**RECORDS FOR THIS EXERCISE**.
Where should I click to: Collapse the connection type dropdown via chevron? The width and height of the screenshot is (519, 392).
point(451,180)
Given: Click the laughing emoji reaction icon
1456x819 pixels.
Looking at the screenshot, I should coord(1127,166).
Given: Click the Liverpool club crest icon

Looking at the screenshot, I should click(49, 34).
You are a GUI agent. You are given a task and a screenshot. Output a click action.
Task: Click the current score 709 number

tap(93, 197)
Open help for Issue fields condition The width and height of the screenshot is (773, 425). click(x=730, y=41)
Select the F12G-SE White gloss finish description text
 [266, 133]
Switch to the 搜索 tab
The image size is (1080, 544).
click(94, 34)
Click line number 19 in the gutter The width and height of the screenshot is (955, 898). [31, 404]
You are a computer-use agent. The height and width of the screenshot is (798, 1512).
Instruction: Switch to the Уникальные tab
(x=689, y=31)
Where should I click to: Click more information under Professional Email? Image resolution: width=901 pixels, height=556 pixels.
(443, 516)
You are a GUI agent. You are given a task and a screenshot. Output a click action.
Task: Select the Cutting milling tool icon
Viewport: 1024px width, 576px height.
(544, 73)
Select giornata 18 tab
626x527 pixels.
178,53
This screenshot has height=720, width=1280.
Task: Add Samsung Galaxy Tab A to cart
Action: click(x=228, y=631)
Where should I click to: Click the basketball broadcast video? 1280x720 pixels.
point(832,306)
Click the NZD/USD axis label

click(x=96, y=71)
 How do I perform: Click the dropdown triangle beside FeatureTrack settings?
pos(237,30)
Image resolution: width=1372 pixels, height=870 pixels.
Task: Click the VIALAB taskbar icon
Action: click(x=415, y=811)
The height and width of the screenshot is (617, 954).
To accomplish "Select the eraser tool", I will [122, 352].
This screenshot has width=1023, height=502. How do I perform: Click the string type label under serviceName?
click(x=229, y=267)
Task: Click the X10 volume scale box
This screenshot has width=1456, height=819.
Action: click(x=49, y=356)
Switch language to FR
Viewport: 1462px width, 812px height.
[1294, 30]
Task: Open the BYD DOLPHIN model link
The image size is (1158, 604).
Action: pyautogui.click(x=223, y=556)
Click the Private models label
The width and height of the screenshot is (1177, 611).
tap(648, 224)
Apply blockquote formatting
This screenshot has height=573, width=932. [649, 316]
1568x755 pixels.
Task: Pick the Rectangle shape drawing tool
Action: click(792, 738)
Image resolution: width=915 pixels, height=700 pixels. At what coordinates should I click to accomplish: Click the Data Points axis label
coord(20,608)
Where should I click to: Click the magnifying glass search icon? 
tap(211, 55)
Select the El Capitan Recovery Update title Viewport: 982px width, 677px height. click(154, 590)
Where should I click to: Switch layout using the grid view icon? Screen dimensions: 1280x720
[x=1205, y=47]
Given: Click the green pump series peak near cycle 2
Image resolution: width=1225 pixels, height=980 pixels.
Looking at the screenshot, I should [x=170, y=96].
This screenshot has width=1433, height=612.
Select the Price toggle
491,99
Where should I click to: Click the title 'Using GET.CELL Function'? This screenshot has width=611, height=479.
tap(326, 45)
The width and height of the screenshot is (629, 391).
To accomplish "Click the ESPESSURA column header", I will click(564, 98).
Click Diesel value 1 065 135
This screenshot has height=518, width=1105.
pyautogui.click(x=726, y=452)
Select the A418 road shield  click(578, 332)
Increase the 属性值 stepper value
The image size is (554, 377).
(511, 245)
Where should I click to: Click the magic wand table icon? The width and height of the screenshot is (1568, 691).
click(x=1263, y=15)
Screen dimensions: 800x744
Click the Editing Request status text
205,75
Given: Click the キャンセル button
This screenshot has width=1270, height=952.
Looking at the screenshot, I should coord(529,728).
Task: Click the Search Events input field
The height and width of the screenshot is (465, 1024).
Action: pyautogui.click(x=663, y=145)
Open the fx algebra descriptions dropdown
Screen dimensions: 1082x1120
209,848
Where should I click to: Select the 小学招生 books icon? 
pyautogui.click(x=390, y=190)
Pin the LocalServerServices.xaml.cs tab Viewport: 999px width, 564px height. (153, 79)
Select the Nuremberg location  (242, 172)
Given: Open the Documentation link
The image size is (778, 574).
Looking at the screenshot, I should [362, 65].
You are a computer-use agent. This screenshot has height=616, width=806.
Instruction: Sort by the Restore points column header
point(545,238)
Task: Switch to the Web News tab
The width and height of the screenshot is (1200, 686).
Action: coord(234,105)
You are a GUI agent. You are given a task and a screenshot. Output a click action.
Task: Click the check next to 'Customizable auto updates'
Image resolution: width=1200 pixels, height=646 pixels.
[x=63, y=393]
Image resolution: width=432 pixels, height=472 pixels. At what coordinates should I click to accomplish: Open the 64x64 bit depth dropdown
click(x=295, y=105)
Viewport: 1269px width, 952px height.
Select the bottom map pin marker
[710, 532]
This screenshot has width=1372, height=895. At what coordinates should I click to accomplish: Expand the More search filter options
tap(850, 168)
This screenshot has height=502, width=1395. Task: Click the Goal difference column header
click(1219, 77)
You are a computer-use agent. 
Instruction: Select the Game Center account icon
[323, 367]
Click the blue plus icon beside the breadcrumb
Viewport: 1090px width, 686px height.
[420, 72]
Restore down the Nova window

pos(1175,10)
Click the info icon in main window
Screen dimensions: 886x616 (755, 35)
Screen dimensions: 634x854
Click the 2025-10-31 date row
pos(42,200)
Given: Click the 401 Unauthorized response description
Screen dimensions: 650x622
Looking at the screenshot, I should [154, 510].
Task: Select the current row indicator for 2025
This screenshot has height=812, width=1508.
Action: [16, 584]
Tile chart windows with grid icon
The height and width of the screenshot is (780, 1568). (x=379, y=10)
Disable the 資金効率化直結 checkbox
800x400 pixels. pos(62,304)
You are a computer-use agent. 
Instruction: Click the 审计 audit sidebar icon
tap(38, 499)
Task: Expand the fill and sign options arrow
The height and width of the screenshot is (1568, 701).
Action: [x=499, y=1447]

**DIRECTIONS**.
Copy out each line of the data above, exactly, if it lies between the line holding "Where should I click to: Click the basketball" and the line holding "Select the El", inclusive; copy no other line.

**RESPONSE TO THIS EXERCISE**.
Where should I click to: Click the basketball broadcast video? 1280x720 pixels.
point(832,306)
Click the NZD/USD axis label

click(x=96, y=71)
 How do I perform: Click the dropdown triangle beside FeatureTrack settings?
pos(237,30)
Image resolution: width=1372 pixels, height=870 pixels.
Task: Click the VIALAB taskbar icon
Action: click(x=415, y=811)
The height and width of the screenshot is (617, 954).
To accomplish "Select the eraser tool", I will [122, 352].
This screenshot has width=1023, height=502. How do I perform: Click the string type label under serviceName?
click(x=229, y=267)
Task: Click the X10 volume scale box
This screenshot has width=1456, height=819.
Action: click(x=49, y=356)
Switch language to FR
Viewport: 1462px width, 812px height.
[1294, 30]
Task: Open the BYD DOLPHIN model link
The image size is (1158, 604).
Action: pyautogui.click(x=223, y=556)
Click the Private models label
The width and height of the screenshot is (1177, 611).
tap(648, 224)
Apply blockquote formatting
This screenshot has height=573, width=932. [649, 316]
1568x755 pixels.
Task: Pick the Rectangle shape drawing tool
Action: click(792, 738)
Image resolution: width=915 pixels, height=700 pixels. At what coordinates should I click to accomplish: Click the Data Points axis label
coord(20,608)
Where should I click to: Click the magnifying glass search icon? 
tap(211, 55)
Select the El Capitan Recovery Update title Viewport: 982px width, 677px height. click(154, 590)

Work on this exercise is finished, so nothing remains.